Das ist sehr unterschiedlich. Das Hot-Yoga, mit dem ich selbst auch begonnen habe, ist zum Beispiel sehr physisch ausgerichtet. Darüber finden viele zum Yoga, die sonst gar nicht zum Yoga gehen würden, weil es ihnen zu spirituell aufgeladen ist. Und mit der Zeit kommt dann das Interesse, sich mehr damit zu beschäftigen, wo das eigentlich herkommt.
„Früher hatten viele bei Yoga so ein Bild von einem Inder im Kopf, der auf einem Tigerfell sitzt und meditiert. Social Media hilft, das Ganze auch aus einer anderen Perspektive zu sehen.“
Nelli, Yogalehrerin
Gerade auf Social Media sind Achtsamkeit und Entspannung im Trend. Inwiefern profitierst du von so einem Hype?
Es ist auf jeden Fall heutzutage leichter, Leute zum Yoga zu bewegen, ja. Natürlich profitiere ich da auch von. Früher hatten viele bei Yoga so ein Bild von einem Inder im Kopf, der auf einem Tigerfell sitzt und meditiert. Social Media hilft, das Ganze auch aus einer anderen Perspektive zu sehen.
Hast du Angst, dass dieser Hype irgendwann wieder abreißt?
Nein, noch nie. Gerade lese und höre ich immer mehr, dass Krafttraining wieder in den Vordergrund rückt. Da verändert sich also etwas, aber es werden auch viel mehr Praktiken kombiniert. Und dann kommen die Leute oft nach einiger Zeit doch wieder ins Yoga-Studio.
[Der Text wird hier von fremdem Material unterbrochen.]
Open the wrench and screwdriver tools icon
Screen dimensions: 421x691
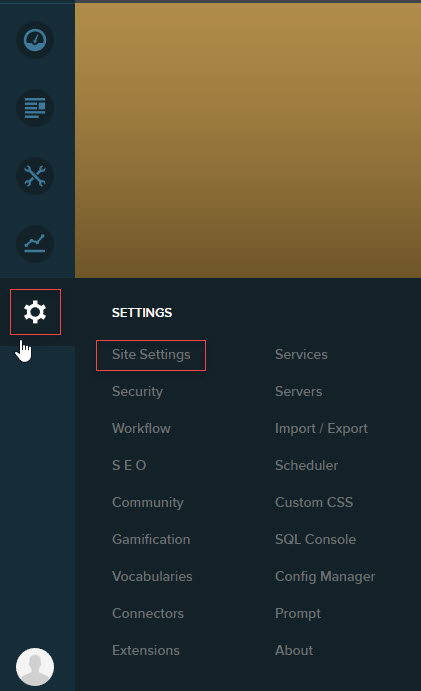pyautogui.click(x=35, y=176)
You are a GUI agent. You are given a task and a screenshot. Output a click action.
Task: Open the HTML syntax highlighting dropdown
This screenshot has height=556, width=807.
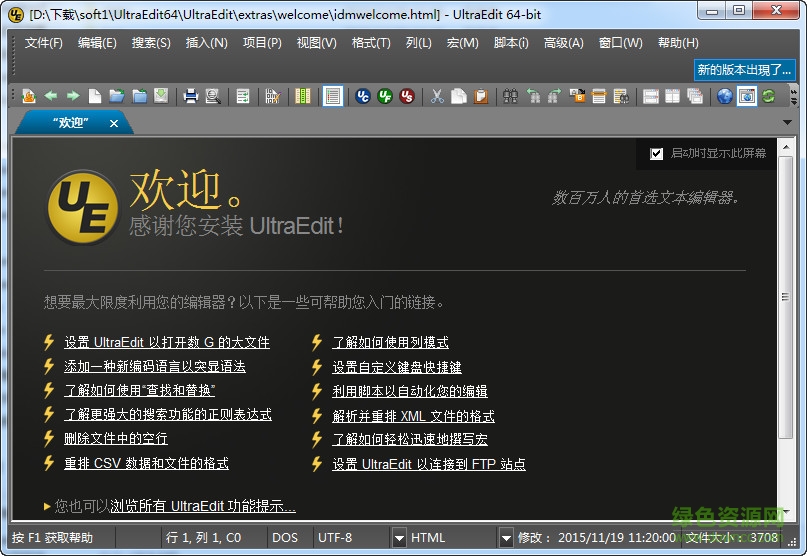pos(505,538)
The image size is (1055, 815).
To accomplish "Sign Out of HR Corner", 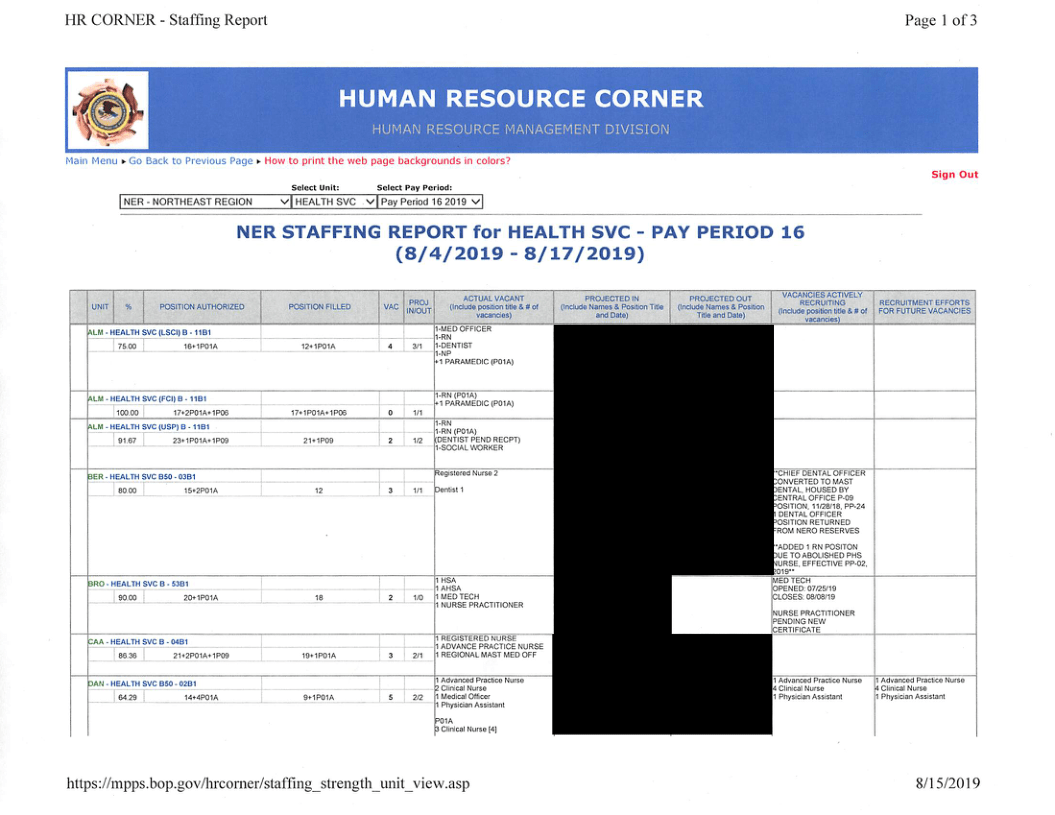I will click(x=954, y=175).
Hinter Yoga steht eine ganze Industrie. Online werden teure Yoga-Matten, Kleidung und Zubehör beworben und die Creator*innen verdienen beim Kauf mit. Wie lässt sich das mit der Yoga-Philosophie verantworten? Ich glaube, auch da ist die Kommunikation wichtig. Man braucht gar nichts, um Yoga zu machen. Gleichzeitig muss man sich vor Augen führen, wie viel Arbeit hinter so einem YouTube-Channel steckt und dass die Kurse da kostenlos angeboten werden. Es gibt sehr gute Inhalte online, was für Menschen, die sich das nicht leisten können, super ist. Ich sehe kein Problem darin, Produkte zu vermarkten. Traditionell gibt es Ashrams, die von den Communities getragen werden, damit Yoga weitergegeben werden kann. Aber wir leben nun mal in einer materiellen Welt und Yoga-Lehrer*innen müssen auch von irgendwas leben. Affiliate Links habe ich auch mit drin. Kein Mensch braucht das, aber wenn jemand es möchte und das Geld dafür hat, dann supportet der damit auch, dass es Menschen machen können, die das Geld nicht haben.
„Manchmal denke ich, das ist doch alles verrückt. Ich würde gerne einfach hier sitzen und nur meditieren. Aber das geht halt nicht.“
Nelli, Yogalehrerin
Um sich Yoga-Kurse, Retreats & Co. leisten zu können, muss man so viel Geld verdienen, dass man davon gestresst ist und die Entspannung auch braucht. Ist das nicht ein bisschen paradox?
Ja, das ist richtig absurd. Aber das ist halt dieses Leben, was wir hier führen. Manchmal denke ich, das ist doch alles verrückt. Ich würde gerne einfach hier sitzen und nur meditieren. Aber das geht halt nicht.
Wie kann man dem entgegenwirken?
Durch verschiedene Zahlungsmodalitäten. Viele Studios bieten Karma-Yoga an, das heißt man hilft im Studio aus und bekommt einen reduzierten Preis. Ich mache teilweise Veranstaltungen auf Spendenbasis, aber dann zahlen die meisten Leute weniger. Allein davon kann ich nicht leben. Das war für mich auch die Motivation, meinen YouTube-Kanal zu starten. Durch die Inflation musste ich meine Preise anheben, um mein Studio zu erhalten. Ich wollte einen Weg finden, Menschen einkommensunabhängig etwas geben zu können.